Turn the network off

If a workload doesn’t need the network, remove it. Nothing to filter is the strongest filter.
msb create python --name isolated --no-net

Deny egress by default

When a workload needs only a handful of destinations, switch from allow-public to deny-by-default and allow exactly what’s required. In any allow-by-default policy, remember to deny@meta so the cloud metadata service stays blocked.
msb create alpine --name restricted-worker \
  --net-default-egress deny \
  --net-rule "allow@public:tcp:443,allow@host:udp:53"
See Networking overview for the full rule syntax and SDK equivalents.

Drop in-guest privileges

Two independent steps, both worth taking for untrusted code:
  • Run the workload as a non-root user.
  • Apply the restricted security profile, which sets no_new_privs, drops the mount-admin capability, and forces nosuid,nodev on user mounts.
msb create python --name worker --user app --security restricted
The restricted profile is incompatible with workloads that need those capabilities, such as sudo or Docker-in-Docker. See Isolation boundary for the SDK forms.

Mount least privilege

  • Mount only the directories a workload actually needs.
  • Use read-only mounts wherever write isn’t required. Read-only is enforced host-side, so the guest can’t remount around it.
  • Avoid sharing a writable volume across sandboxes, since a shared volume is a deliberate isolation hole.
  • Prefer a recent Linux kernel for writable bind mounts, where openat2 containment is strongest.

Pin and trust your images

  • Pin images by digest, not a moving tag, for reproducibility.
  • Pull from registries you control or trust, because content is digest-verified but not signature-verified.

Handle credentials with secrets

  • Inject credentials with secrets and narrow allow lists, so a value only materializes at the destinations that need it.
  • Keep trust_host_cas off unless you’re behind a corporate MITM proxy.
  • For credentialed egress you want to inspect, enable TLS interception and pin DNS.
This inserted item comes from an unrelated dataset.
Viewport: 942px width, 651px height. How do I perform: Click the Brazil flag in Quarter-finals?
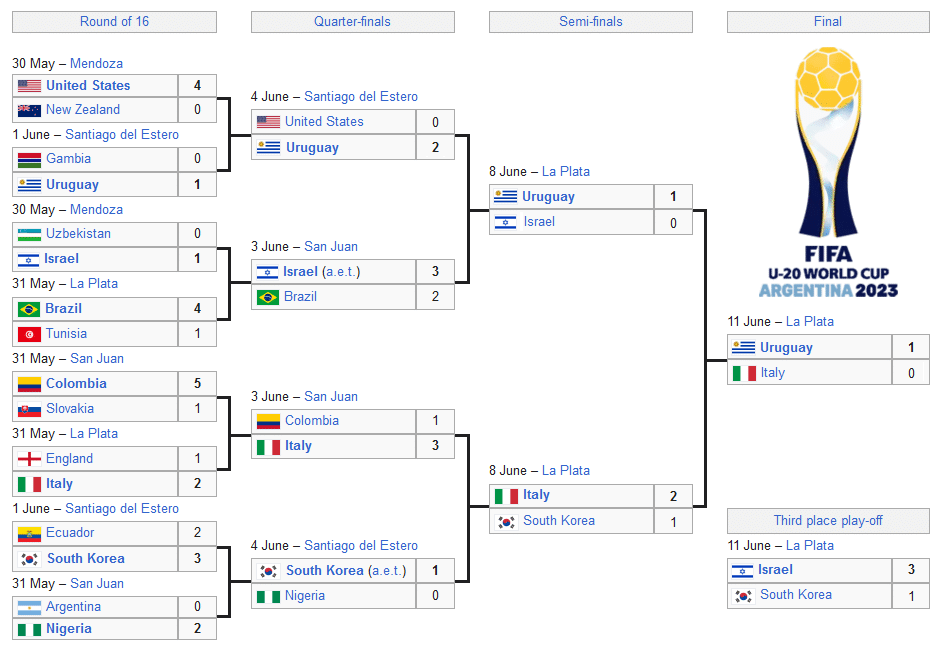[268, 297]
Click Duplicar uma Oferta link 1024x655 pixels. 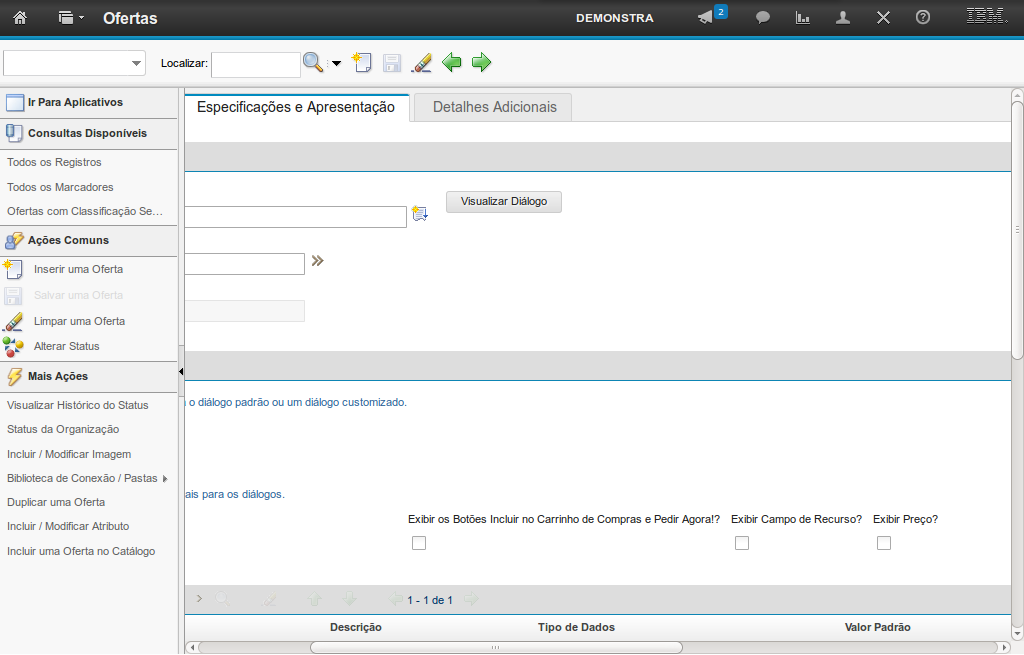(x=56, y=502)
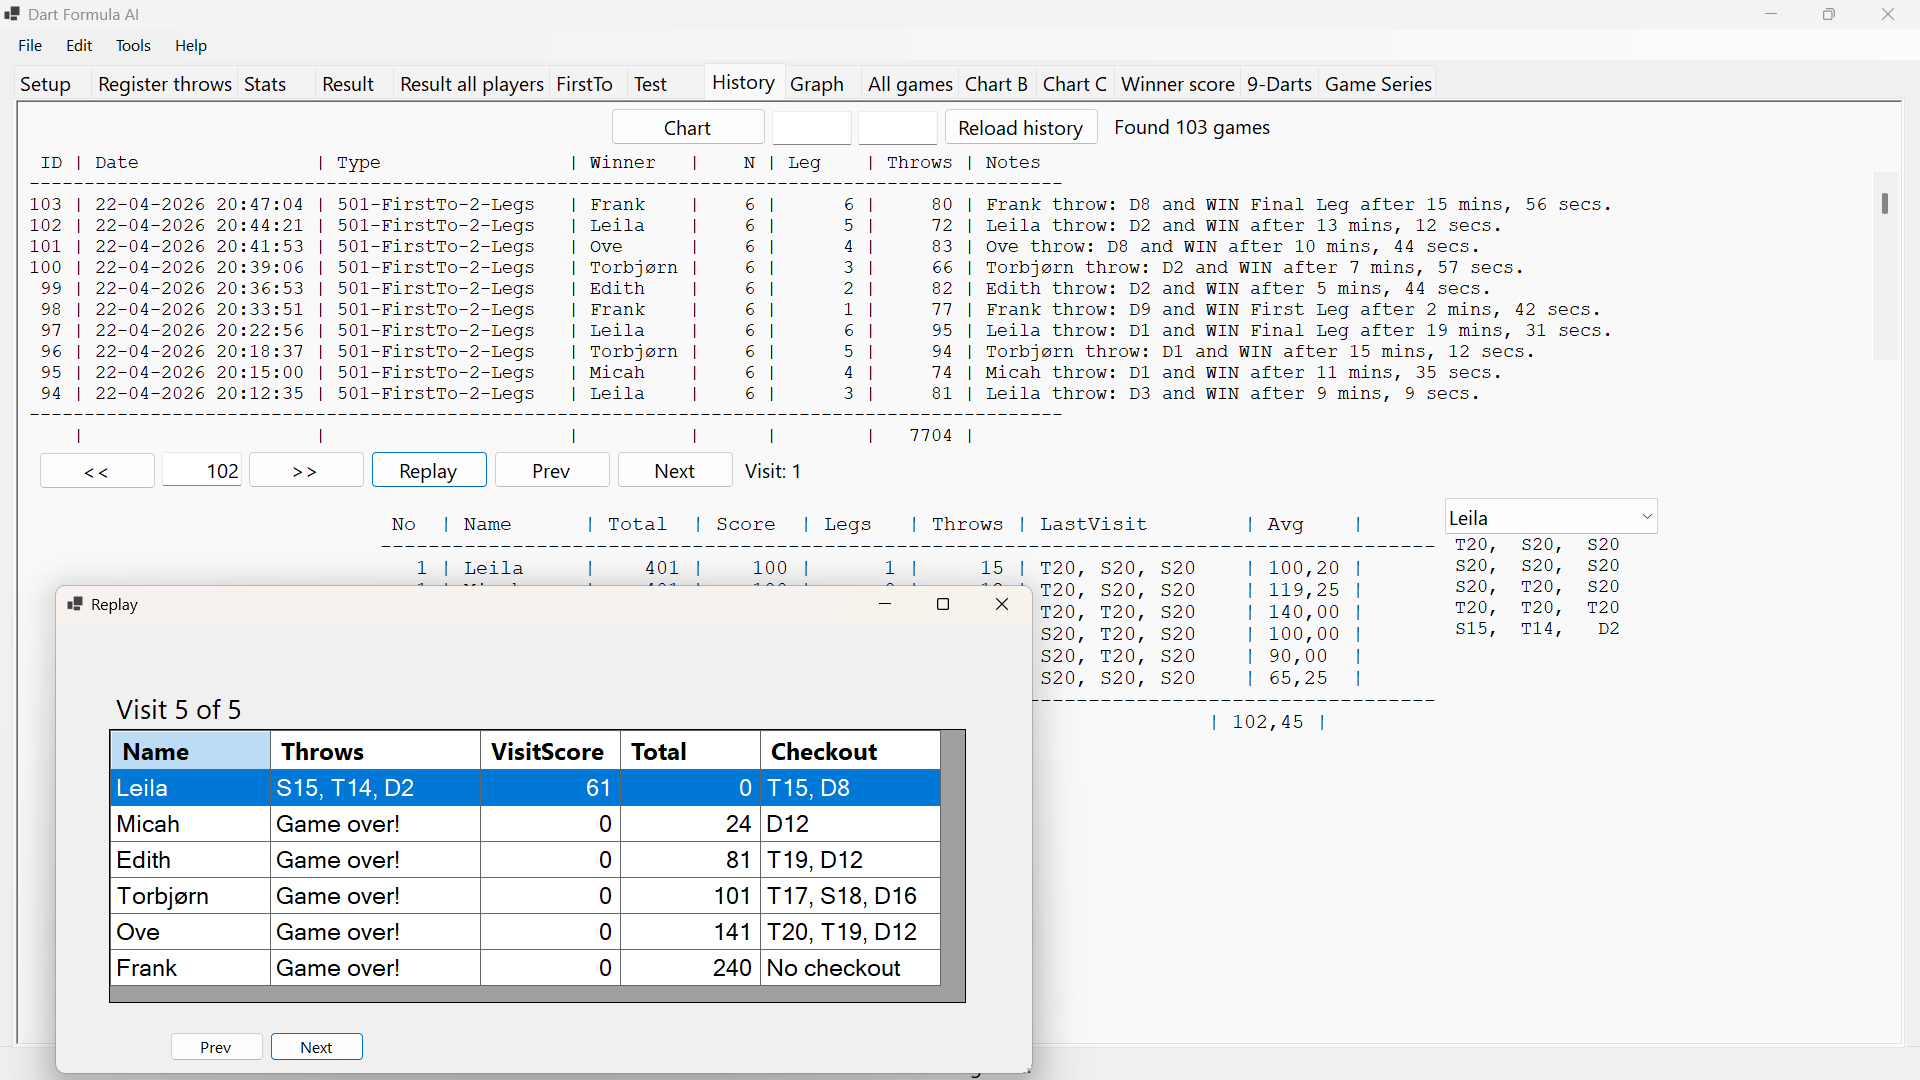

Bound resources and lifetime

  • Set vCPU and memory caps appropriate to the workload.
  • Set an idle timeout or a maximum duration so abandoned sandboxes get reclaimed.

Choosing a posture

Use caseNetworkIn-guest privilegeStorage
Trusted internal toolDefault public egressRoot is fineMounts as needed
Untrusted code / AI agent with internetDefault, or deny-by-default allowlistNon-root + restrictedRead-only mounts
Multi-tenant / per-userDeny-by-default allowlistNon-root + restrictedNo shared writable volumes, one sandbox per tenant
Credential-handling egressDeny-by-default + TLS interceptionNon-root + restrictedMinimal and read-only, with narrow secret allow lists
Fully offline / compute-only--no-netNon-root + restrictedRead-only or none

Where hardening stops

These knobs shrink the blast radius and tighten what a workload can reach. The boundary they sit on top of is still the hypervisor. See the security model overview for what that boundary does and doesn’t cover.